Entre sécurité, peurs et catastrophes – deuxième volet de réflexion.
Nos sociétés semblent développer une sorte d’ « addiction à la peur » au sein d’un univers aseptisé. La recherche de sensations fortes devient une règle pour une intensification du rapport au monde ou pour une affirmation de soi. On « joue à se faire peur ». Le principe de précaution offre un riche terrain à de tels comportements, où la moindre rumeur confortée par la méfiance à l’égard des décideurs et la théorie du complot (« on » nous cache tout) déclenche de véritables paniques. A l’inverse, la peur débouche également sur des pratiques d’évitement tout à fait utiles : provoquant une prise de conscience et un calcul de risques qui serviront de moteur à des démarches de protection ou de prévention.
Facteur de troubles, mais aussi de régulation, la peur constitue donc une ressource au cœur du développement durable, en ce qu’elle est culturellement construite autour du couple sécurité-insécurité.

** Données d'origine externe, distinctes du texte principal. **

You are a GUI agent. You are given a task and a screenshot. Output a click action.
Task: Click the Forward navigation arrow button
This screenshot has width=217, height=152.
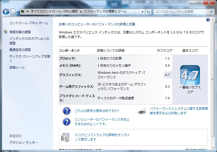[13, 12]
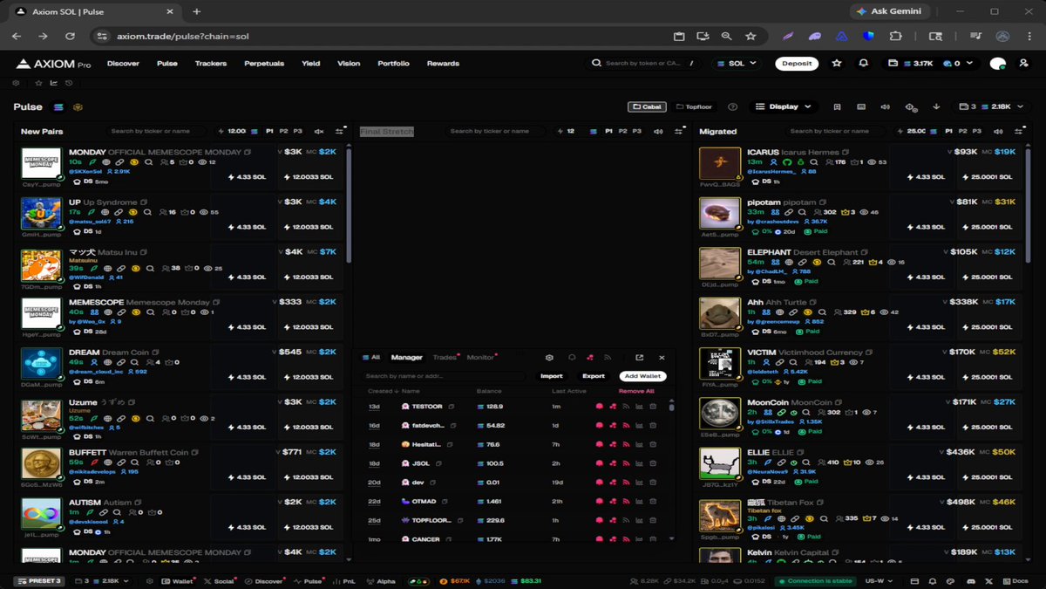Pop out the wallet manager panel

639,358
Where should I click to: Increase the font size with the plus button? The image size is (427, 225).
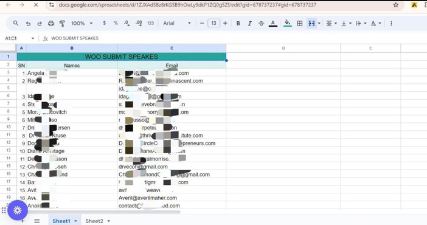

Notons incidemment que le terme « sécurité » est récent, puisqu’il n’apparaît en français qu’au XIIIe siècle et ne devient qu’usuel qu’au XVIIIe.
Sa définition (protection physique et psychologique, emploi, stabilité familiale et professionnelle) varie avec le temps et les sociétés en harmonie avec l’évolution des peurs. De nombreuses questions peuvent être posées sur le hiatus entre peur et danger réel. Un fumeur peut accepter le risque élevé de cancer au regard du plaisir qu’il tire de ses cigarettes ou un automobiliste le risque élevé d’accident au regard des possibilités que lui offre son véhicule, mais le risque d’être contaminé lors d’une opération chirurgicale ou par de la nourriture, même infiniment plus faible, est perçu comme intolérable.
Ces questions sont au cœur du développement durable, en ce qu’elles en déterminent enjeux, écueils et opérationnalité.
L’efficacité d’une politique de gestion durable réside en grande partie dans son acceptabilité : question éminemment subjective et rarement désintéressée. En effet, la durabilité cherche à créer les conditions d’une solidarité à la fois actuelle et intergénérationnelle qui ne va pas de soi : les logiques purement utilitaristes, au sens où seule l’expérience immédiate désigne ce qui est utile donc « bon », sont un biais fréquent.
L’attitude des populations européennes au regard de leurs déchets est révélatrice de cela, comme l’illustre une enquête sur le comportement des habitants à l’égard des ordures ménagères à Maurepas, dans les Yvelines. Préserver l’environnement consiste surtout à ne pas être entouré de déchets. Ce qui renvoie au statut du déchet dans la société.
Ordures et désordre vont de pair. Une des personnes interrogées lors de cette enquête affirme : « Je traverse une zone de terrain remplie d’ordures, à ciel ouvert, c’est vraiment la pagaille. » Tout se passe comme s’il suffisait de faire disparaître poubelles et ordures pour que la pollution disparaisse avec elles.